Helena Lopes, investigadora do ISCTE-IUL, refere à Agência ECCLESIA que o surgimento de plataformas digitais, que agregam profissionais e os colocam em contacto direto com os consumidores pode fragilizar o prestador, entregue a si próprio.
“É como se essas plataformas se substituíssem à empresa, já não são empresas propriamente ditas. São plataformas que coordenam o trabalho. Aquilo que a empresa fazia, organizar o trabalho, o empreendimento coletivo, agora não existe, é só preciso pôr em contacto o cliente com o trabalhador”, precisa.
Em 2011, na Feira de Hannover anunciava-se uma quarta revolução industrial e do trabalho 4.0, baseado na possibilidade de as máquinas comunicarem entre si, na capacidade do processamento de dados e na sua disponibilização aos operadores humanos.
Uma realidade que tem vindo a mudar o mundo do trabalho e a “polarizar” o emprego.
Helena Lopes sublinha que há “cada vez mais empregos qualificados e cada vez mais empregos desqualificados, com o desaparecimento dos intermédios”, o que pode levar a um “desaparecimento da classe média”, segundo alguns autores, e “uma espécie de esvaziamento do centro”, do ponto de vista político.
Entre as novas aplicações digitais agregadoras de serviços destacam-se os transportes, com as alternativas mais recentes a gerarem alguma tensão com as associações tradicionais dos transportes.
Para alguns foi também a oportunidade de regressar ao mundo do trabalho, como é o caso de António (nome fictício), condutor.
“Temos de vir para a estrada todos os dias”, com um objetivo diário, “para poder levar algum dinheiro, no final”, relata.
Se ficar doente e faltar alguns dias, não vou rentabilizar a viatura. Se não rentabilizar a viatura, já não vou dar lucro”.
O profissional fala numa realidade em que “não há nada fixo” e realidades como férias ou 13.º mês não são contempladas.
“Se trabalharmos vamos ter rendimento, se não trabalharmos, não temos rendimento”, sintetiza.
O Laboratório Colaborativo (CoLABOR) para o Trabalho, Emprego e Proteção Social promoveu esta segunda-feira, na Fundação Gulbenkian, uma reflexão sobre o trabalho 4.0 o impacto da tecnologia no trabalho e no emprego no séc. XXI.

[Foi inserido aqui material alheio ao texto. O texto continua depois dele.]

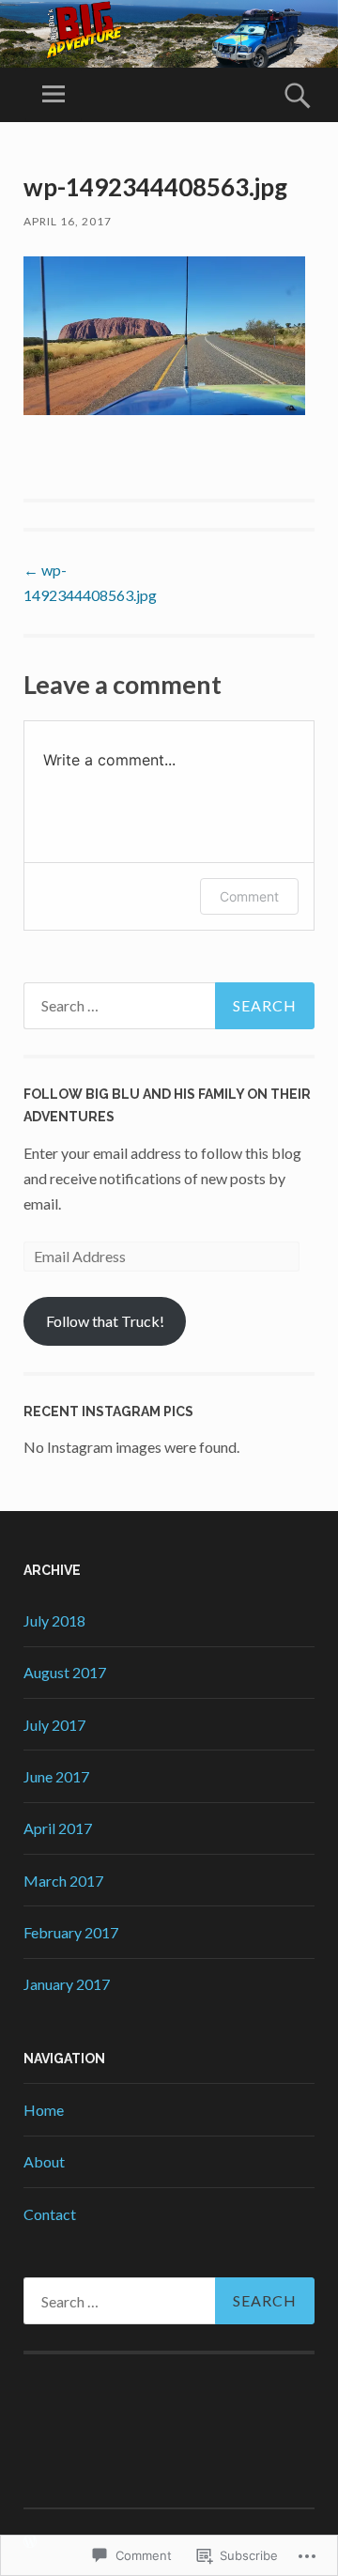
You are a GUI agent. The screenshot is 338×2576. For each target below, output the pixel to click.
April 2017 (57, 1828)
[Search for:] (169, 1005)
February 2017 (70, 1932)
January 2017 (66, 1984)
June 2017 (56, 1776)
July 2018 (54, 1620)
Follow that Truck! (105, 1321)
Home (43, 2110)
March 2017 (63, 1881)
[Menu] (53, 95)
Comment (249, 896)
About (44, 2161)
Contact (49, 2214)
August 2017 (64, 1672)
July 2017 (54, 1725)
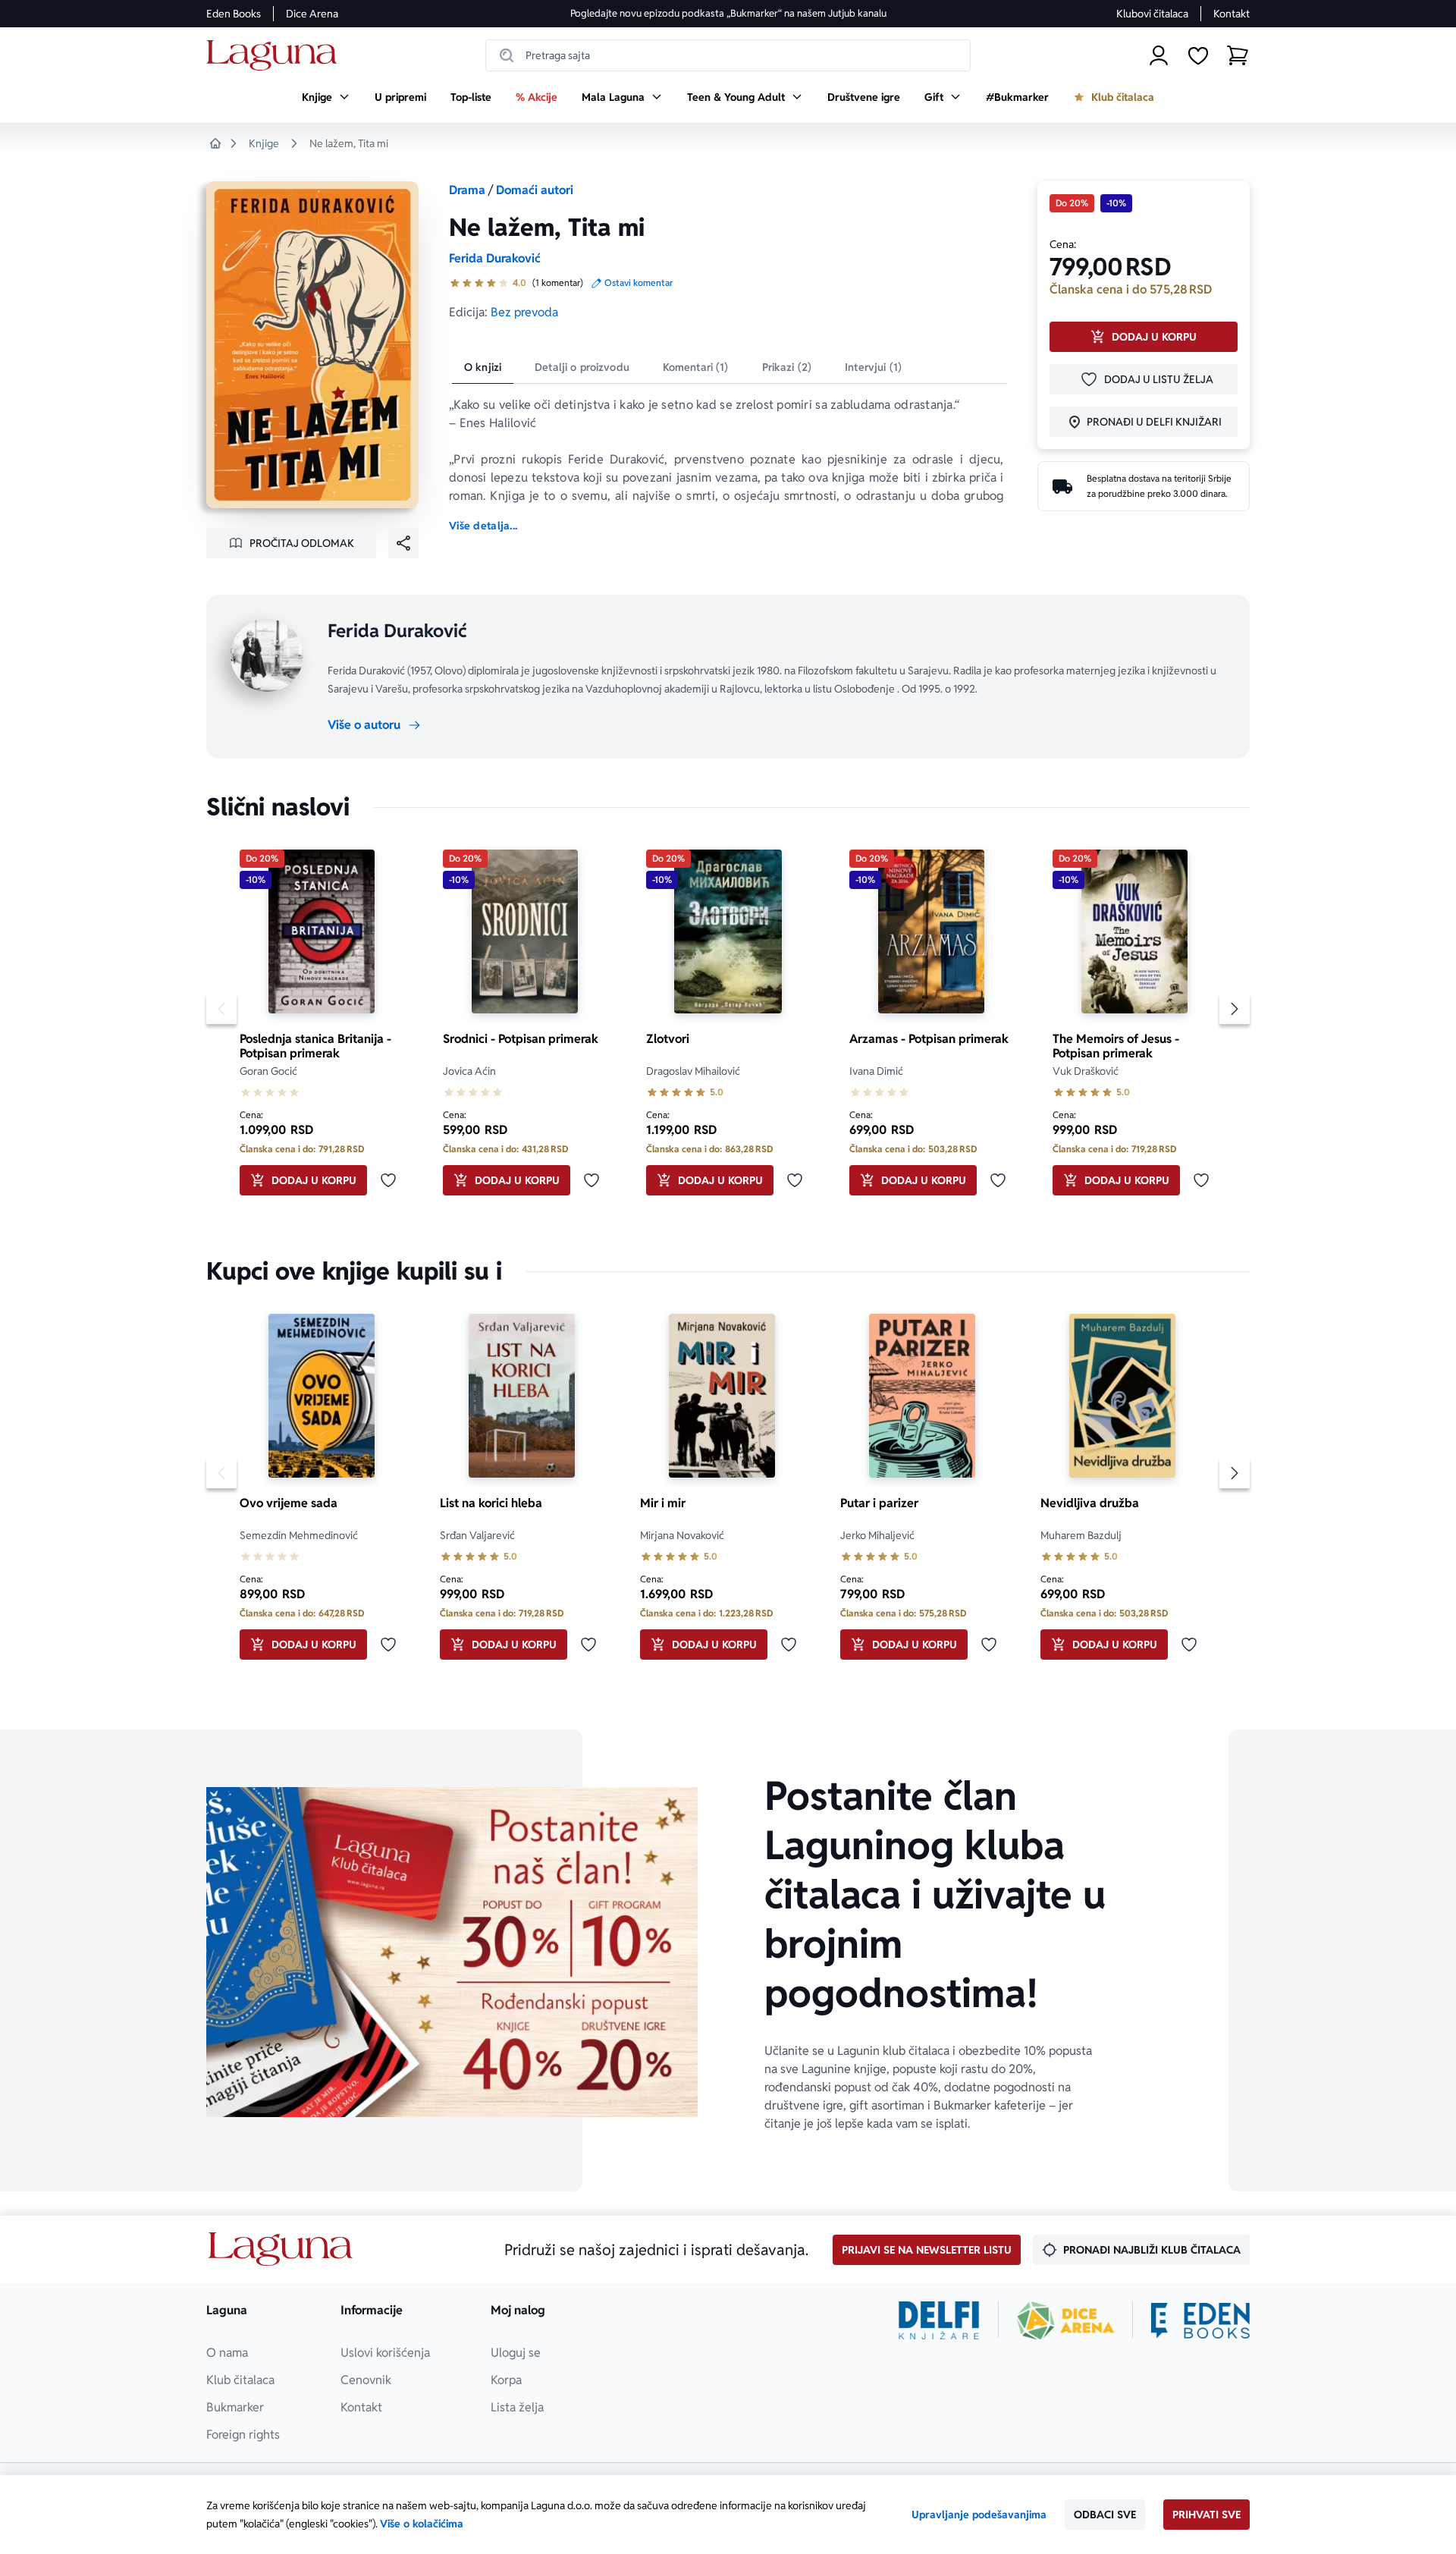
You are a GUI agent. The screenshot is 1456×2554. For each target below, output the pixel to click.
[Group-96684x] (1200, 2320)
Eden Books (233, 13)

Manuel Carvalho da Silva, coordenador do CoLABOR, refere à Agência ECCLESIA que é preciso promover uma reflexão sobre a proteção social, sem submissão a “lógicas deterministas”, e apresentar sugestões que possam ser um “impulso de desenvolvimento”.
“O trabalho continuará a ser central nas nossas vidas e na organização da sociedade. Procuraremos encontrar respostas, na articulação das tecnologias com o trabalho, o que são os impactos a nível dos perfis, das competências”, observa.

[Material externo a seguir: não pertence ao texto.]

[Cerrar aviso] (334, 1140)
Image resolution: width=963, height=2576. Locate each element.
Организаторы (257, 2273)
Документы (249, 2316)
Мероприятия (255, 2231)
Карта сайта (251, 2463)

Manuel Heitor, ministro da Ciência, Tecnologia e Ensino Superior, realça, por sua vez, que “aprender é importante e recompensa”, destacando o impacto da robotização e da inteligência artificial no “crescimento do emprego”, cada vez mais complexo.
“Temos de antecipar e estudar essas evoluções, para garantir mais e melhor emprego”, com condições de estabilidade, conclui o membro do Executivo.